The Benedictus is written for three voices, the soprano (cantus), the alto (altus), and the tenor. The opening motif is only three bars long before a variation on the melody is sung. Variations on this main melody are repeated throughout the piece.

=== Agnus Dei 1 and 2 ===
1: 4 voices

2: 5 voices

Palestrina rounds out the mass cycle with two Agnus Dei settings; the second expands the vocal texture by adding a second superius voice in canon with the cantus.

== Style ==
The Missa brevis is the epitome of Palestrina's style as it balances old and new modal usage of dissonances and accentuation while balancing imitative polyphony and homophonic textures. This is prominently displayed in Palestrina's use of many canti firmi at the start of each movement. This was innovative as it did not employ the traditional unified cantus firmus but instead favoured the parody technique, emphasising use of the imitation technique or homophonic texture or using both, to create a freely written mass.

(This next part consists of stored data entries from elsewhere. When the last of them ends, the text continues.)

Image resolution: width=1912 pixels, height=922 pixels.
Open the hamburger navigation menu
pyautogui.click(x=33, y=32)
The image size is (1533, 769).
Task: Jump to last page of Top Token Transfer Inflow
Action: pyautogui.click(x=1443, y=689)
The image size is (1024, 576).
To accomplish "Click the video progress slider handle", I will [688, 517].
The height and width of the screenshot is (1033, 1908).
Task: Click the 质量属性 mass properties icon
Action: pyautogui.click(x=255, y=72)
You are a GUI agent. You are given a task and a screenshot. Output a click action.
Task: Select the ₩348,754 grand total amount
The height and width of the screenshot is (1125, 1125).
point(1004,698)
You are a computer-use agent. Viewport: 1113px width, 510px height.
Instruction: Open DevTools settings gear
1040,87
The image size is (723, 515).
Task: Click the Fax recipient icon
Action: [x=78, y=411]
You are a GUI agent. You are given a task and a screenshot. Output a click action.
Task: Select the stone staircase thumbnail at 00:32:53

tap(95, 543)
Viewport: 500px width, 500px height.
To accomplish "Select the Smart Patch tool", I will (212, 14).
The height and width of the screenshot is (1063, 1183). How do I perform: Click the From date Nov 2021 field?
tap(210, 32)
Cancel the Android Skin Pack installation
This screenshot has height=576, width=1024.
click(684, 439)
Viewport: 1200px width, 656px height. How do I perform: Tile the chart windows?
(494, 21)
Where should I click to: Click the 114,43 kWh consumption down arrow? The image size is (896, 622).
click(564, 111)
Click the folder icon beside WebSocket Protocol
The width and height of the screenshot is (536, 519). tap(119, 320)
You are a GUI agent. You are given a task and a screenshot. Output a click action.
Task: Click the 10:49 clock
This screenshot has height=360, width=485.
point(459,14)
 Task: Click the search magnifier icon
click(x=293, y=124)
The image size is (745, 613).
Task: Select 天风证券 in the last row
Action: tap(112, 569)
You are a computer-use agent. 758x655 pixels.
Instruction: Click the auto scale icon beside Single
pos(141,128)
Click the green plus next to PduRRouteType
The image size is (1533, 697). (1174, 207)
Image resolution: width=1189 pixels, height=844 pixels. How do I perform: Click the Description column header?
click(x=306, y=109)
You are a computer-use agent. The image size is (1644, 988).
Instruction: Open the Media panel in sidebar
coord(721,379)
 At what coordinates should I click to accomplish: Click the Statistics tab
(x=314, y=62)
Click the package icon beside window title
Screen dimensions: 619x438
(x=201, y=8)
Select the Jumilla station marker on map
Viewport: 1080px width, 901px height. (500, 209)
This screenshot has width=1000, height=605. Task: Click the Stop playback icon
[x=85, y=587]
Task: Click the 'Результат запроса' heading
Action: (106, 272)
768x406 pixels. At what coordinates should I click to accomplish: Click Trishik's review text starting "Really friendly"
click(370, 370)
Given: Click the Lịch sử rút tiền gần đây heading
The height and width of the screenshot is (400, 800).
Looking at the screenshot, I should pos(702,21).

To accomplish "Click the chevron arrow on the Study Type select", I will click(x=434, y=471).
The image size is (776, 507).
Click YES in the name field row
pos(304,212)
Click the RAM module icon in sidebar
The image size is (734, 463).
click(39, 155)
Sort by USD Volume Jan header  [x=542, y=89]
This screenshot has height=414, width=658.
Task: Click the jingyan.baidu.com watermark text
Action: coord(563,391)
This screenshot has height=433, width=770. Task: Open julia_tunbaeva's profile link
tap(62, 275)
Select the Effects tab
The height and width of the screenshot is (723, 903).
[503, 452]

The work lacks recurrent reference to the musical mode but is filled with repeating melodic features — notably, a descending minor third followed by a brief scalewise ascent (prominent in the opening of the Kyrie). There is a clear harmonic balance between the voices.

== History ==
It is likely that the Missa brevis was written about the year 1558. While some hold that the Missa brevis was a part of Palestrina's era of 'conceptual' and entirely original works, there are indications that the work could be based on a theme from Audi Filia, a mass by Claude Joudimel. Other indications suggest that it could come from the first notes of the Plainsong Credo I, while many parts of the mass recall the plainsong mass Cum Jubilo, especially the Sanctus.